His current research interests encompass heterogeneous catalysis, zeolites and porous materials, biomass valorisation, alkane activation chemistry, CO2 capture and conversion and more generally C1 chemistry.

Dr. Louis has co-authored 130 peer-reviewed papers, four book chapters and three patents. He was also guest Professor at the Federal University of Rio de Janeiro (2013-2018) in Brazil and at the Beijing Forestry University in China (2017-2018). He has received a number of prizes and awards, including the CNRS Bronze medal in 2009, the Catalysis Division Prize from the French Chemical Society (SCF) in 2013, becoming in the same year the first laureate of the Young Scientist Award in Acid-Base Catalysis (Tokyo, Japan), and the Guy Ourisson Prize of the University of Strasbourg, in 2015.

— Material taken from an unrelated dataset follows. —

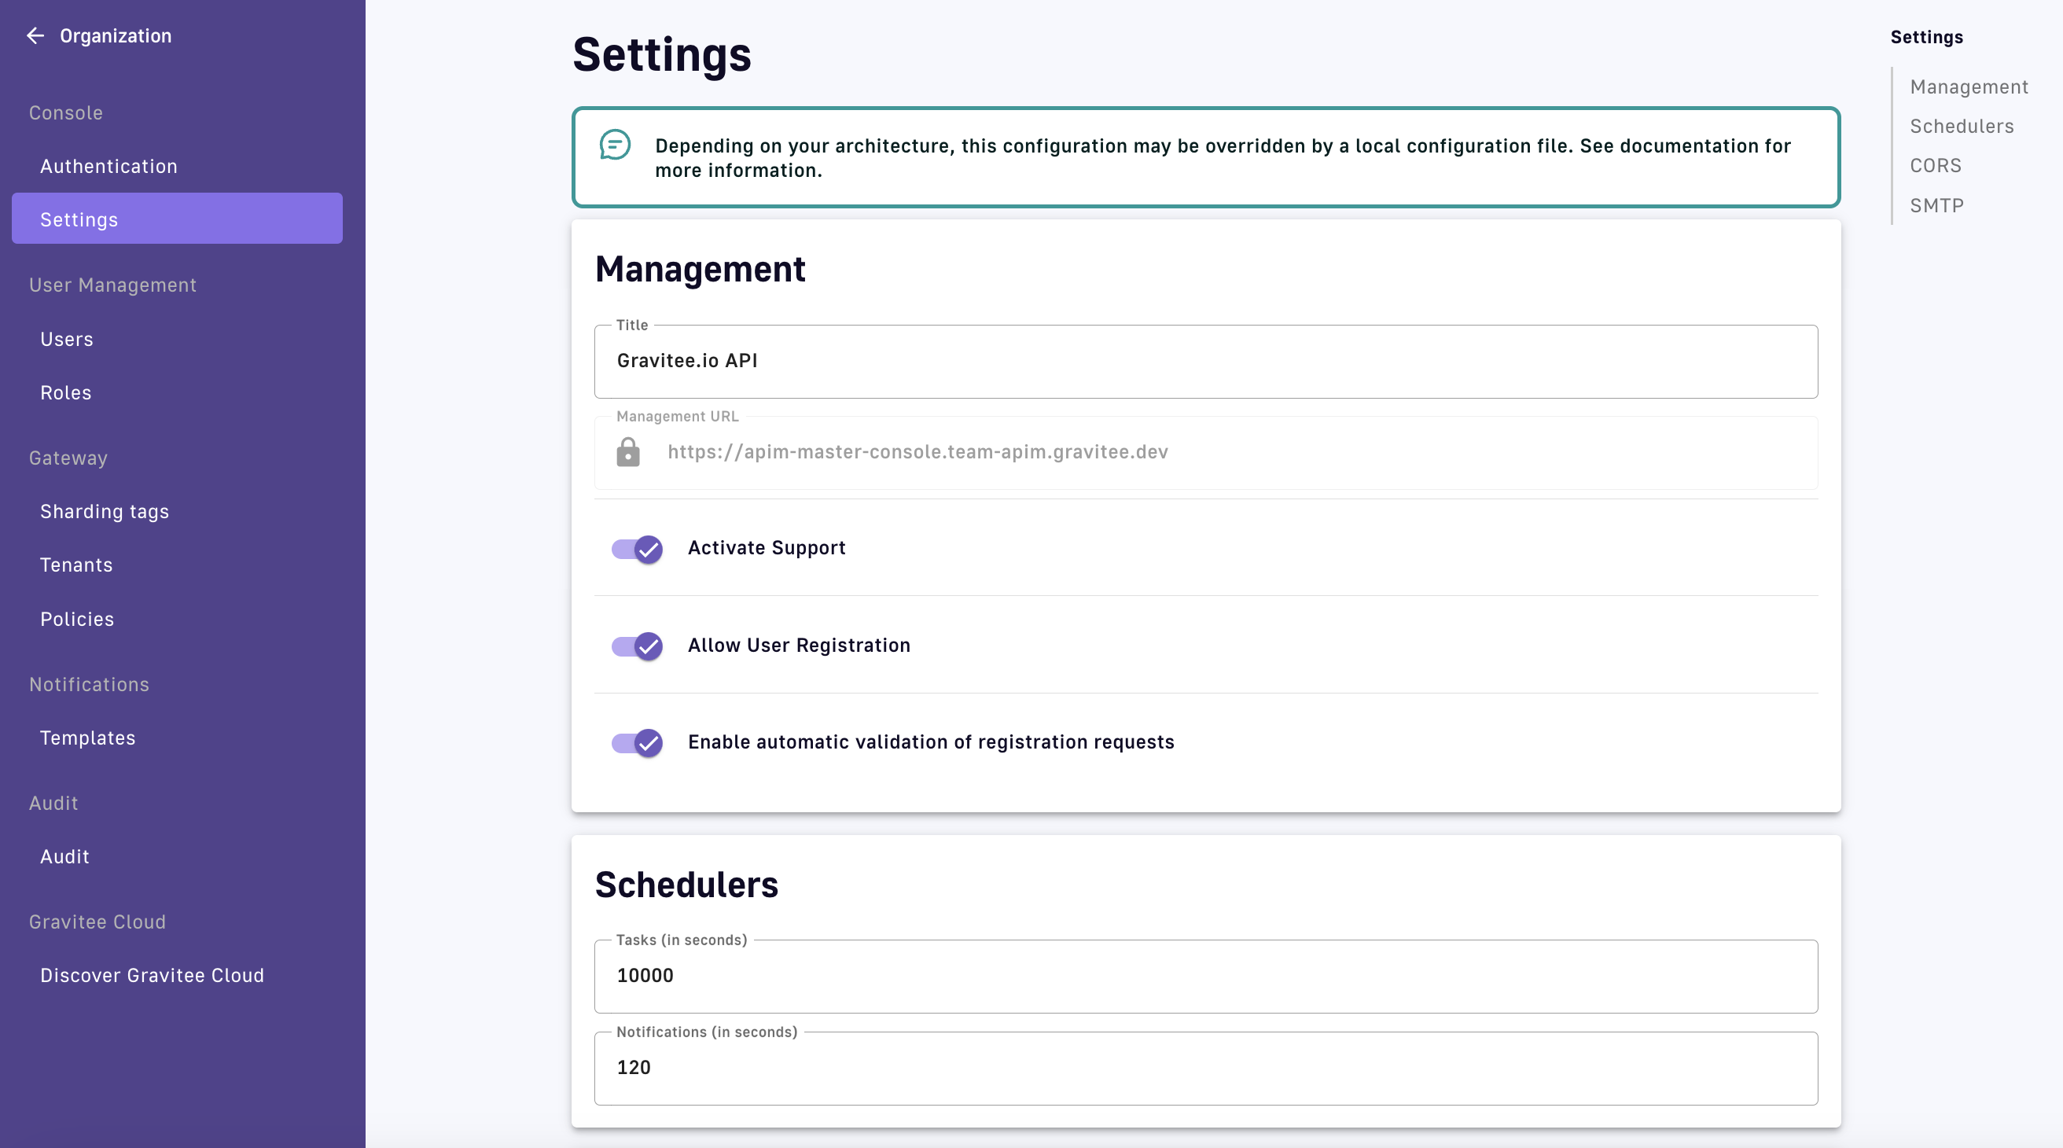Select Users under User Management
This screenshot has height=1148, width=2063.
[66, 339]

Project - Natural deep eutectic solvents for the preparation of chiral and catalytically active metal-organic frameworks (NaDesCatMOF)

01/11/2019 - 30/11/2021

Chirality is a central property in many different branches of science such as mathematics, biology, physics and chemistry. For example, enantiomeric molecules (chiral molecules that are mirror images of one another) can feature strikingly different biological or pharmaceutical activities, making their preparation in pure form an important issue. In nature, enzymes are able to readily perform reactions in an enantioselective fashion, while chemists have devised a wide range of asymmetric catalysts working under either homo- or heterogeneous conditions. In particular, chiral Metal-Organic Frameworks (MOFs), porous materials obtained from the assembly of metal nodes with organic bridging ligands, have been widely investigated for these purposes over the past few years. The main approach followed in the literature to promote homochirality in MOFs is the use of homochiral starting compounds, either the metallic nodes or, more commonly, the ligands. While this strategy has demonstrated its applicability, it involves first the tedious and often costly preparation of enantiopure organic molecules, followed by the preparation of the MOFs themselves and, finally, their in-depth characterisation, which amounts to a rather time-consuming process. It would thus be appealing, as an alternative path, to conduct the formation of chiral MOFs from achiral building blocks during the crystallisation process. While this process is known to sometimes occur, the issue is that conglomerates - mixtures of crystals with opposite handedness - are often formed. One possible way to avoid the formation of conglomerates relies on the use of a chiral environment or templating agent, such as the solvent used for the synthesis or the presence of an enantiopure additive, leading to a spontaneous resolution.

The goal of the NaDesCatMOF project is to address this issue by investigating the possibility to use an emerging class of green reaction media, which can be obtained from cheap and abundant natural compounds readily accessible in enantiopure form, for chiral induction during the crystallisation process of MOFs. The reactivity of these materials as catalysts for enantioselective transformations will then be investigated.